Data records:
%%

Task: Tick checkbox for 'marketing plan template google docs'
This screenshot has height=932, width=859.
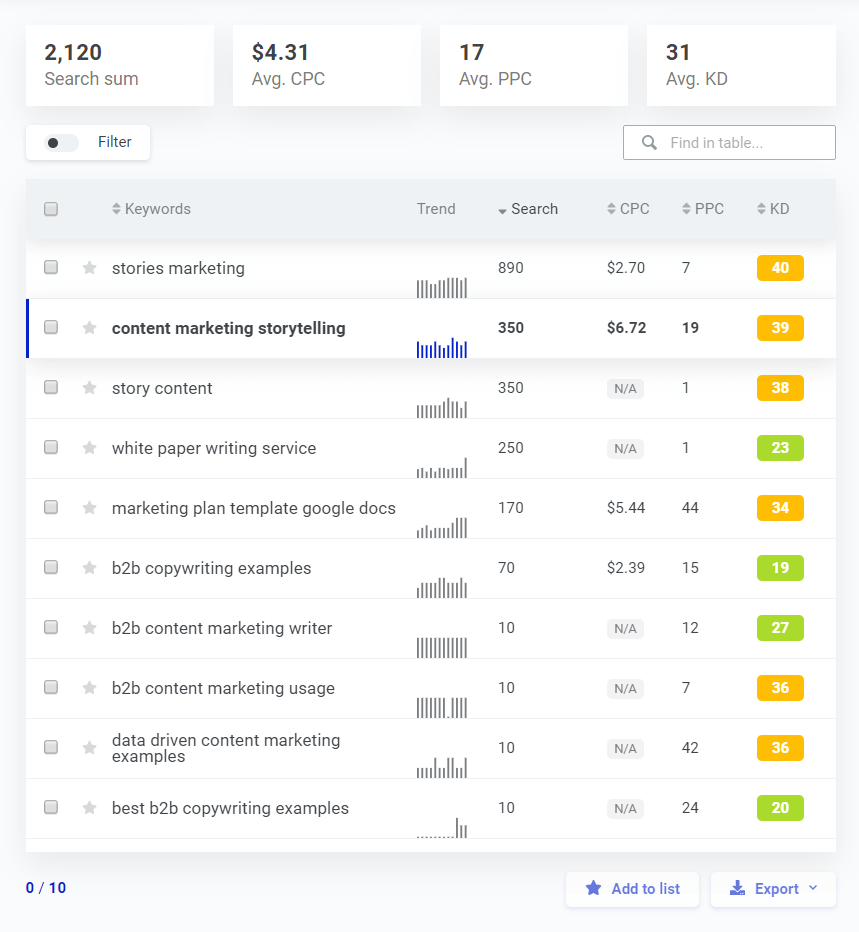Action: point(51,508)
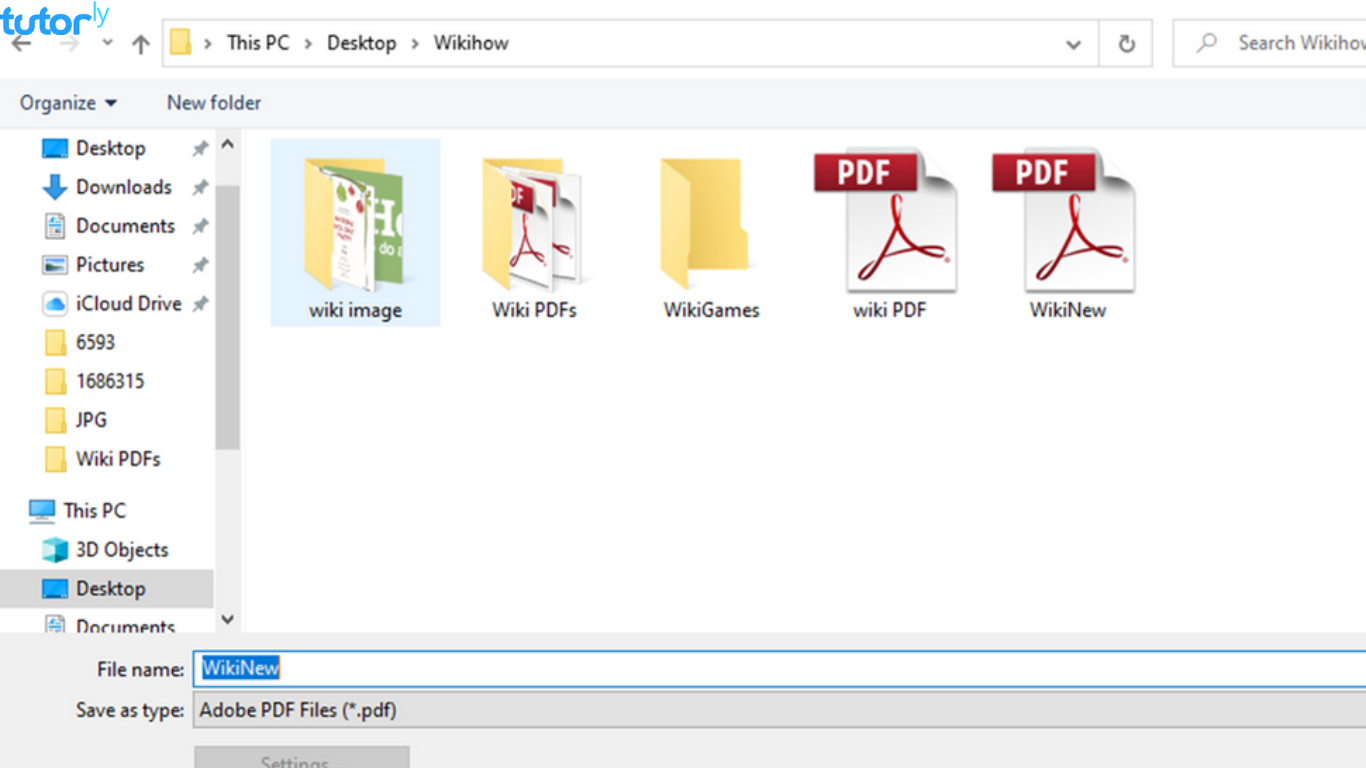Open the address bar history dropdown
The image size is (1366, 768).
coord(1073,43)
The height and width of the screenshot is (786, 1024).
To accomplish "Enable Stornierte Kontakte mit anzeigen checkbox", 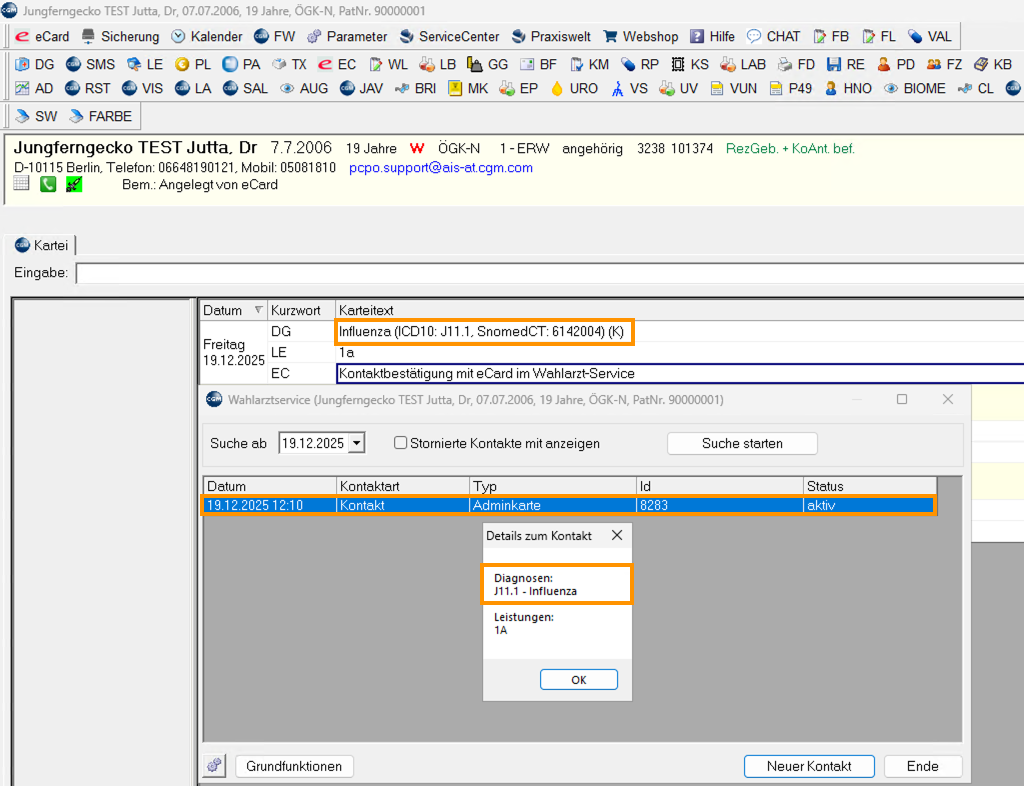I will 401,443.
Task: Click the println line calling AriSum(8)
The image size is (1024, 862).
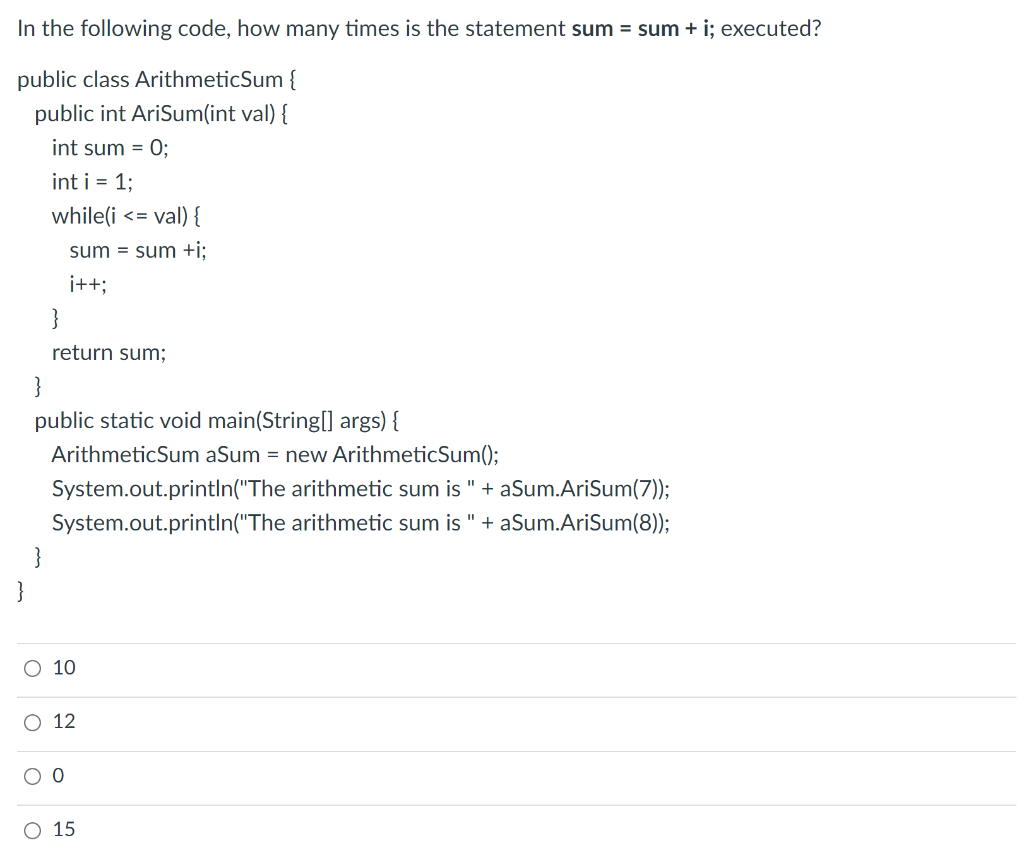Action: (360, 522)
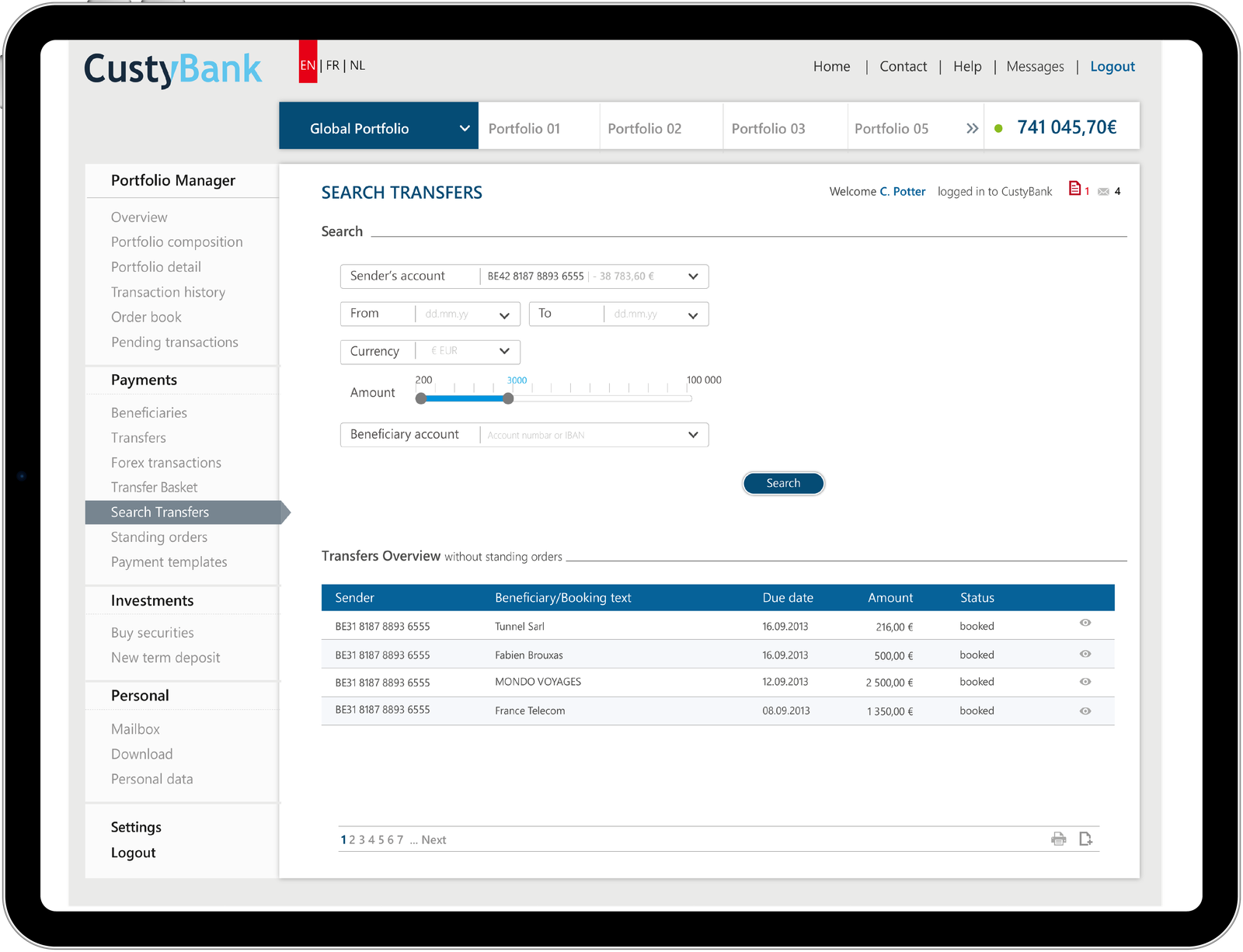
Task: Click the Logout link in the top navigation
Action: click(1112, 67)
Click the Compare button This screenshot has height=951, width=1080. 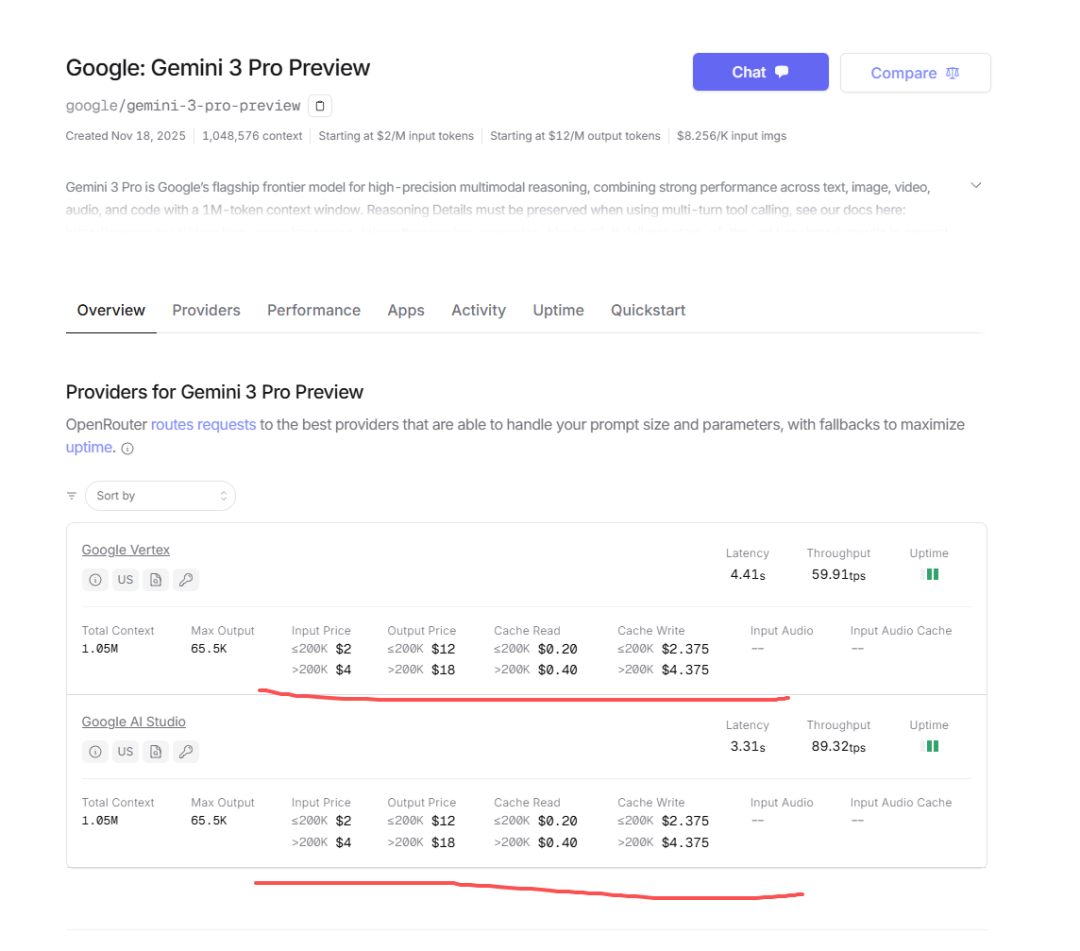click(915, 73)
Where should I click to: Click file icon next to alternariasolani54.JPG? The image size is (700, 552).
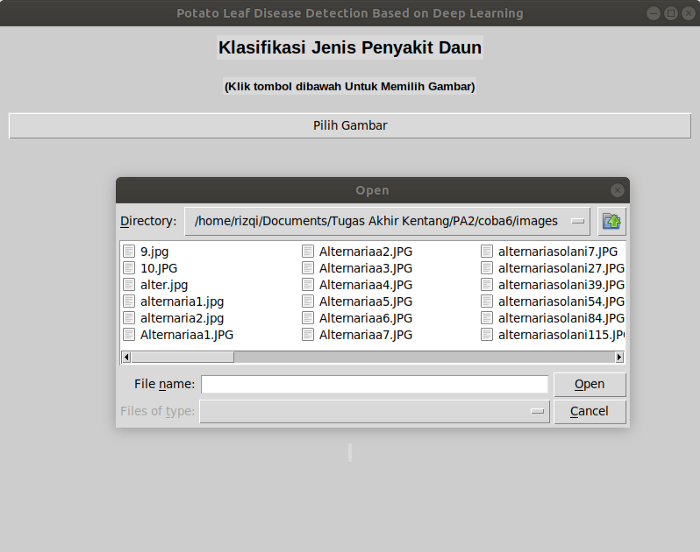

%%

Work to be completed: What is needed is a word-for-word copy of the lines from the start of the data to the line with "The height and", inclusive, with no pictures in it.

Exercise answer:
Task: Tick checkbox for 'marketing plan template google docs'
This screenshot has height=932, width=859.
Action: point(51,508)
Open the address bar history dropdown
The image size is (1366, 768).
coord(1073,43)
The height and width of the screenshot is (786, 1024).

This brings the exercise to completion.